Okay. I know a stock '77 would likely have a Holley gold box electronic ignition. Those are easily damaged from leaving the key in the on position while the engine isn't running. Really, it's not a good idea regardless of the ignition system you have. Hopefully you've been disconnecting the battery anytime the engine isn't running. If not, you really should until you get your key switch problems fixed.
In so far as stopping your engine without the key, keep in mind that it needs an uninterrupted supply of air, fuel, and spark to keep running. So removing any one of the three from the equation will kill it. Cutting the fuel supply isn't practical, but choking off the air supply is, by forcing the choke closed or otherwise smothering the airhorn of the carb. This would be the safest method. You could also pull the main plug-type wire that runs from the coil to the distributor, but be very careful as there is a risk of electric shock involved. You'd make an excellent conductor especially with wet stuff on the ground.

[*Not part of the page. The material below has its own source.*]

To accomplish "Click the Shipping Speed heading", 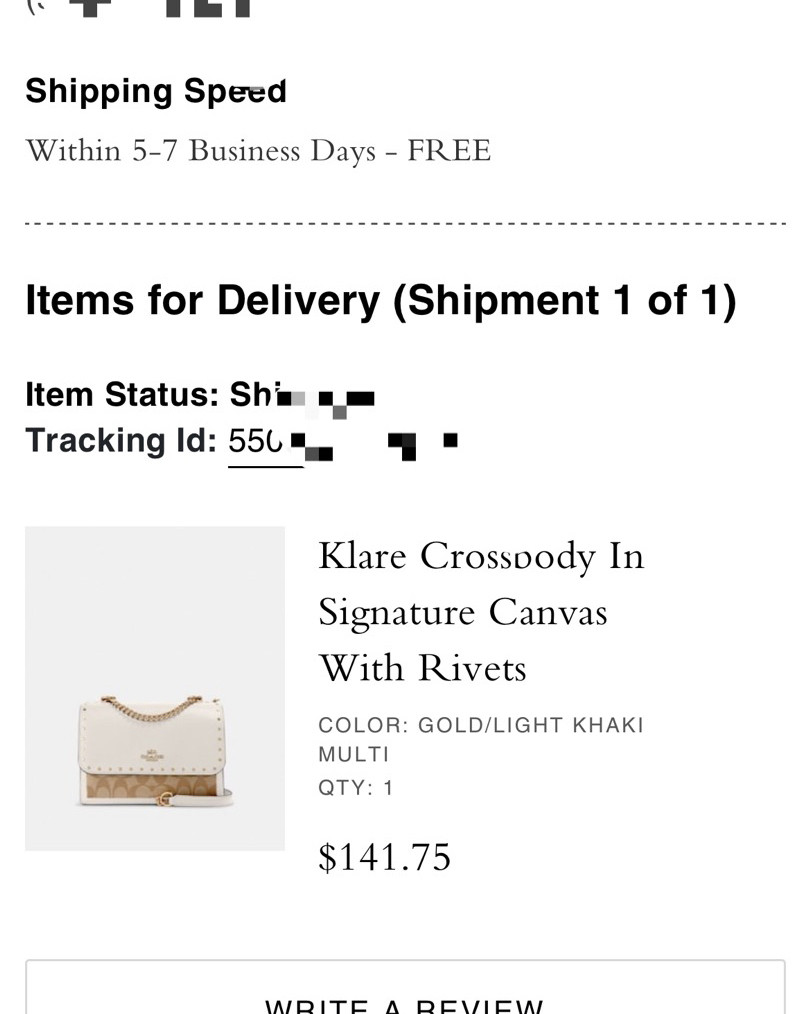I will [156, 91].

Scout II's utilize the same basic ignition switch and key tumbler components as found in millions of GM vehicles from the same era. The ignition switch is located further down on the steering column and is activated by a plunger rod that runs up inside the column to the key tumbler. To access the ignition switch, you'll need to remove the instrument panel cover and the plastic skirt that wraps around the steering column. Then you should be able to see the switch and the plunger rod and begin to determine why natural movement is being restricted. Either something is frozen up, bent, broken, or way out of adjustment. Removing the ignition switch from the column should allow you to easily turn the key back to the off position. Then you can try wedging a narrow screwdriver or similar into the key release slot and try to force what remains of the broken lever down and rotate the tumbler to the lock position, which is the only position that is supposed to allow the key to be removed. As for fixing the broken lever, that involves pulling the steering wheel and removing all the horn and turn signal switch components. I think your chief concern right now lies with getting the tumbler to actually move freely from off to start to run and back to off again, so that you don't have to play the bothersome stall, smother, or electrocution game.
If it becomes necessary to replace the ignition switch, there are two choices. Making the right one depends on whether you have a tilt or non-tilt column. Be sure to specify at purchase time.